That’s Shell, that was

I really wish I hadn’t started this post now.  It was meant to be a simple one about stuff on eBay, and now it’s gone and turned into a mystery.

The beginning was this poster, which ended two days ago.  Along with a confession.

Shell Poster Long Man of Wilmington Denis Constanduros

Which is that I didn’t actually mention it while it was on sale, on the off-chance that it went un-noticed and we could pick it up for a pittance.  Some chance – six bidders and twenty bids pushed it up to £412.  I almost wish that we’d gone that high.

So, piqued, I started investigating Denis Constanduros.  It turns out that he also did this rather lovely rendering of Llanthony Abbey (one of my favourite places anyway) for Shell.

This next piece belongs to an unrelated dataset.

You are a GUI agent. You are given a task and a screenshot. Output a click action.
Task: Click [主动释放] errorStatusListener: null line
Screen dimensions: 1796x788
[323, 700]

Denis Constanduros Llanthony Abbey Shell poster

As well as this Farmers Prefer Shell poster too.  Which, although very pretty, I find a bit odd because looks as though someone’s just being eaten by the machinery.

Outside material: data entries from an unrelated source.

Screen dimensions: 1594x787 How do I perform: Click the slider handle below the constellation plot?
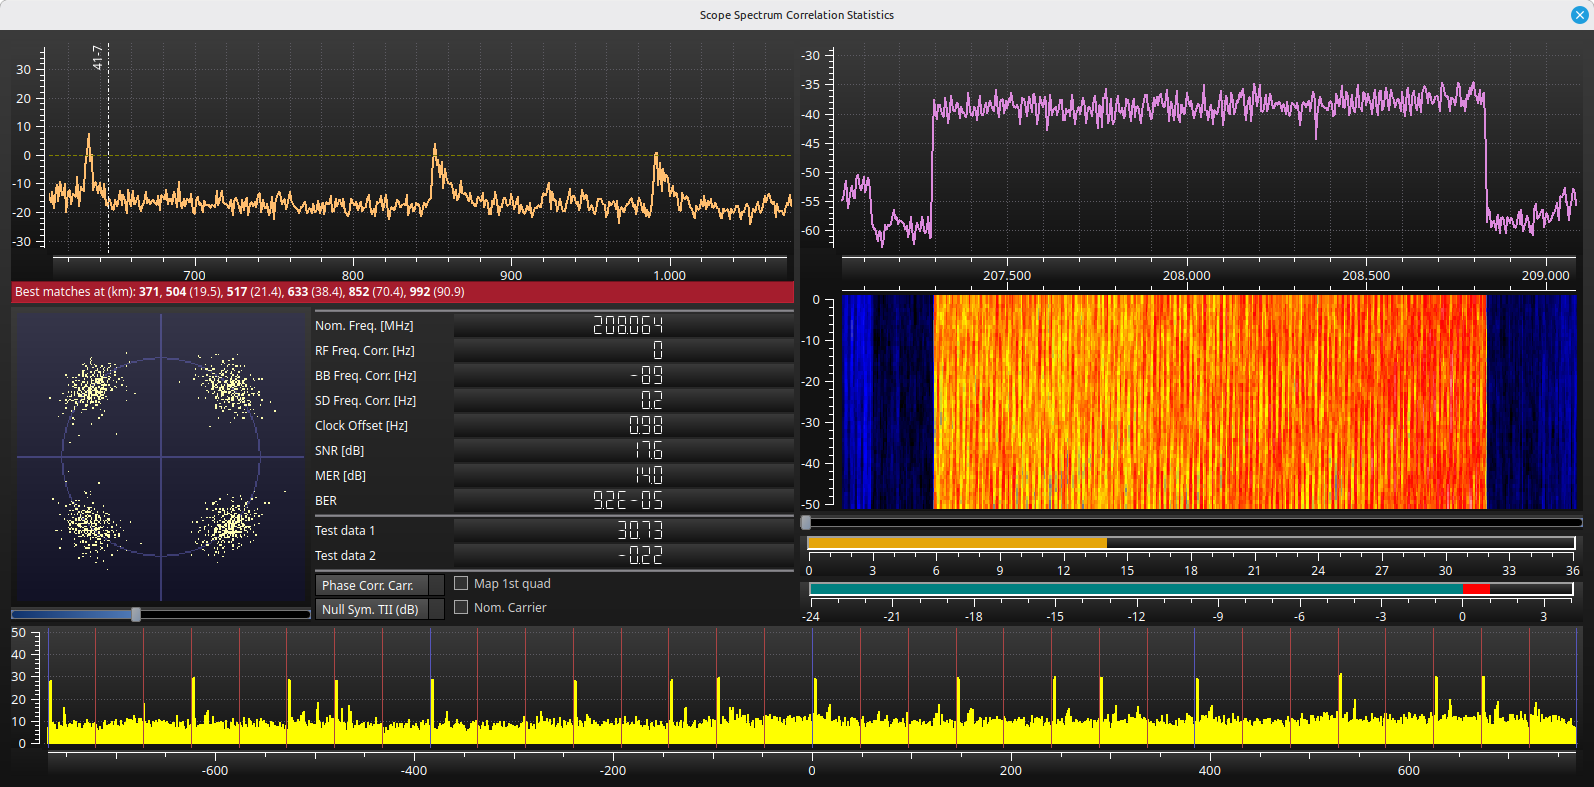pos(136,614)
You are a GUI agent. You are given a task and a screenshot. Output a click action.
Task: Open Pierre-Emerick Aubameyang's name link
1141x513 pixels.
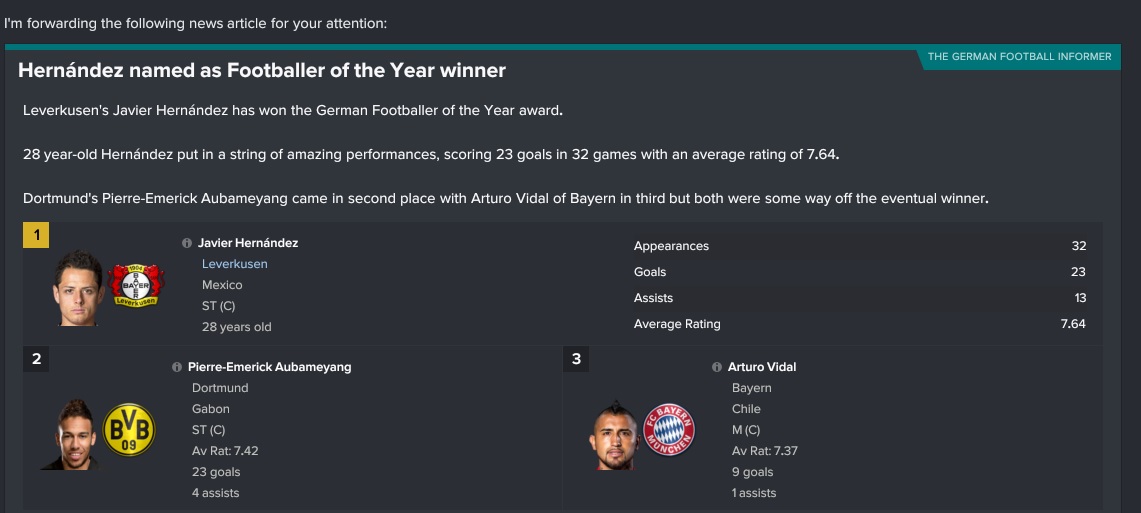269,367
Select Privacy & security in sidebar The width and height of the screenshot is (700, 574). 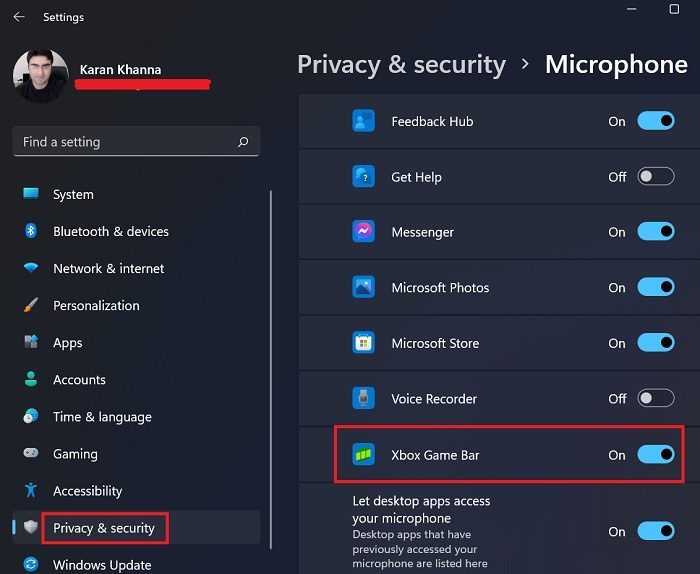103,528
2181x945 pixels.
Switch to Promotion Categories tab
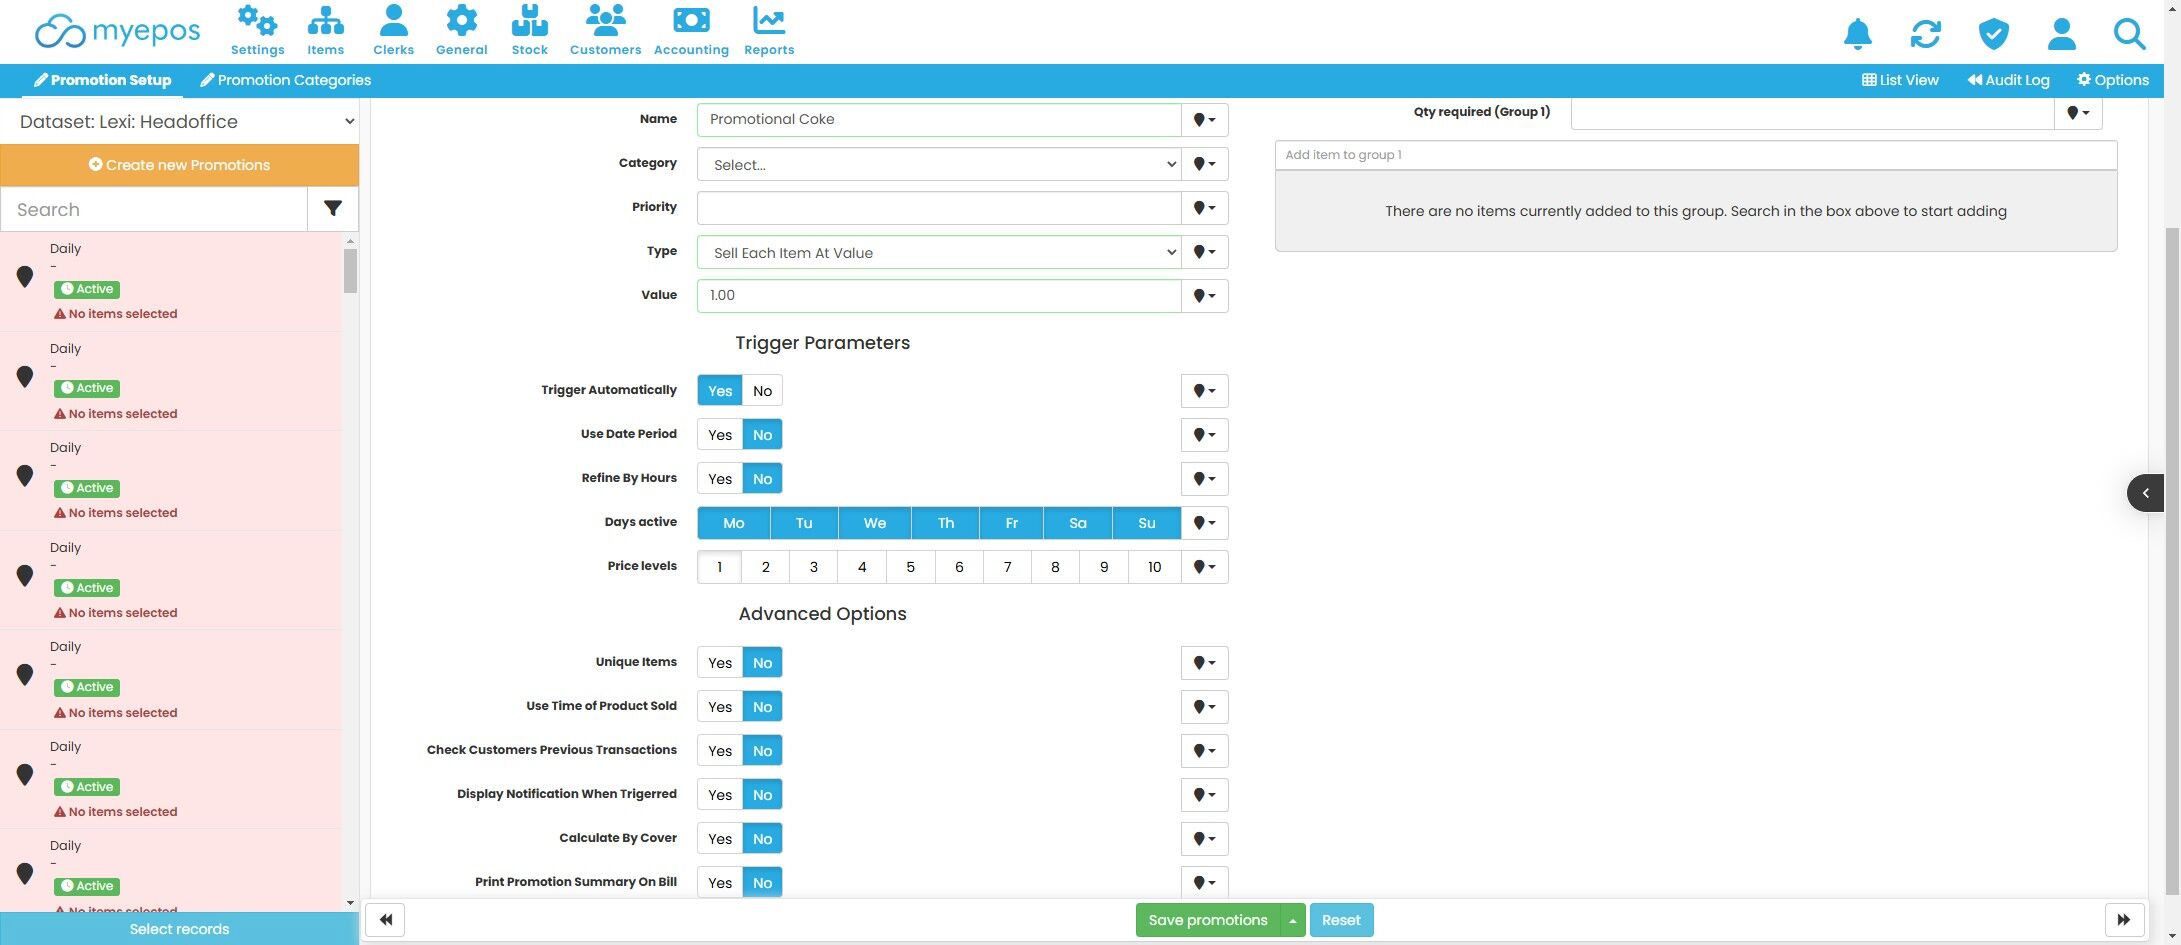click(285, 80)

Denis Constanduros Farmers Prefer Shell poster

But that’s about it.   His only artistic remains seem to be those three Shell posters, all probably pre-war.  So what’s the problem, you say?

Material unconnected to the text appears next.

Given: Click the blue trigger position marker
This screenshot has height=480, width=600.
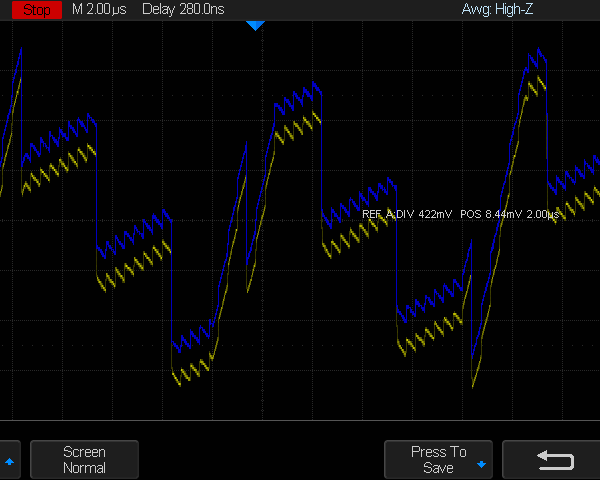Looking at the screenshot, I should (255, 25).
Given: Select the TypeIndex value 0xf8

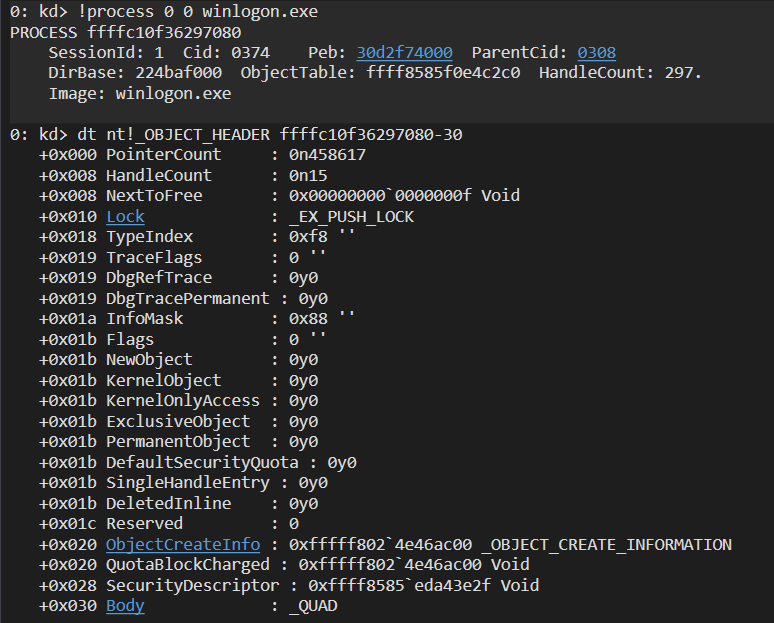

Well there’s also a Denis Constanduros who wrote a 1940s radio serial called ‘At the Luscombes’ about West Country village life (by coincidence, set no more than ten or so miles from here, in a place I drive through quite regularly).  Who then – unless there’s a third Denis Constanduros which I have to say seems pretty unlikely – worked throughout the 1960s and 70s on adapting classic books for television, particularly Jane Austen.  That Denis Constanduros died in 1978.  But is it all the same one?  Did he just do a few posters and then go off into writing, in the style of an earlier Patrick Tilley?  I do not have the foggiest idea, the internet is just confusing me and the Shell Poster Book says nothing at all.  Can anyone else shed any light?

I’m bothered not just because it’s not making sense and so needs sorting out, but also because these three posters are all really rather good.  They’re very much of their late-1930s period, but in a good way, with echoes of Ravilious in the style and colours.  And also in the subject matter of course; Ravilious wasn’t just a painter of chalk hills, but also drew the Long Man himself too.

Eric Ravilious the Long Man of Wilmington

So it seems a pity that Constanduros never painted much more than his Shell posters.  But then, if it was him who went on to write ‘At the Luscombes” and adapt classic novels for television, his journey was very much that of his times.  Before the war, the poster was king.  But afterwards, the new, shiny, exciting broadcast media took all the glory; if you had the talent for it, who wouldn’t have made the switch.  Posters were no longer the place for a smart young man to be any more, there were new and more exciting furrows to plough.

One final note, and that’s the price.  Its not remarkable for itself – it’s a fine poster and well worth the money.  But it is remarkable for having been achieved where it was – I can’t remember having seen a poster match the price it would have reached at a specialist poster auction on eBay before.   Not that many of that quality turn up, but still, it’s an interesting precedent.  (I can’t be bothered to do the maths, but I wonder how the eBay selling fees compare to  Christies charges.  Not that well, I should have thought…)

And, having said that these things don’t turn up very often, there in fact a couple more classics out there right now.  This Henrion,

HEnrion 1950s London Transport poster as seen on our walls

And this John Bainbridge too.

John Bainbridge 1950s London Transport poster

They’re both from the same seller, and it will be interesting to see how they go.

The Bainbridge, meanwhile, is also being offered by Sotherans at the moment.  for £895.  If eBay can scale those heights, that really would be a turn up for the books.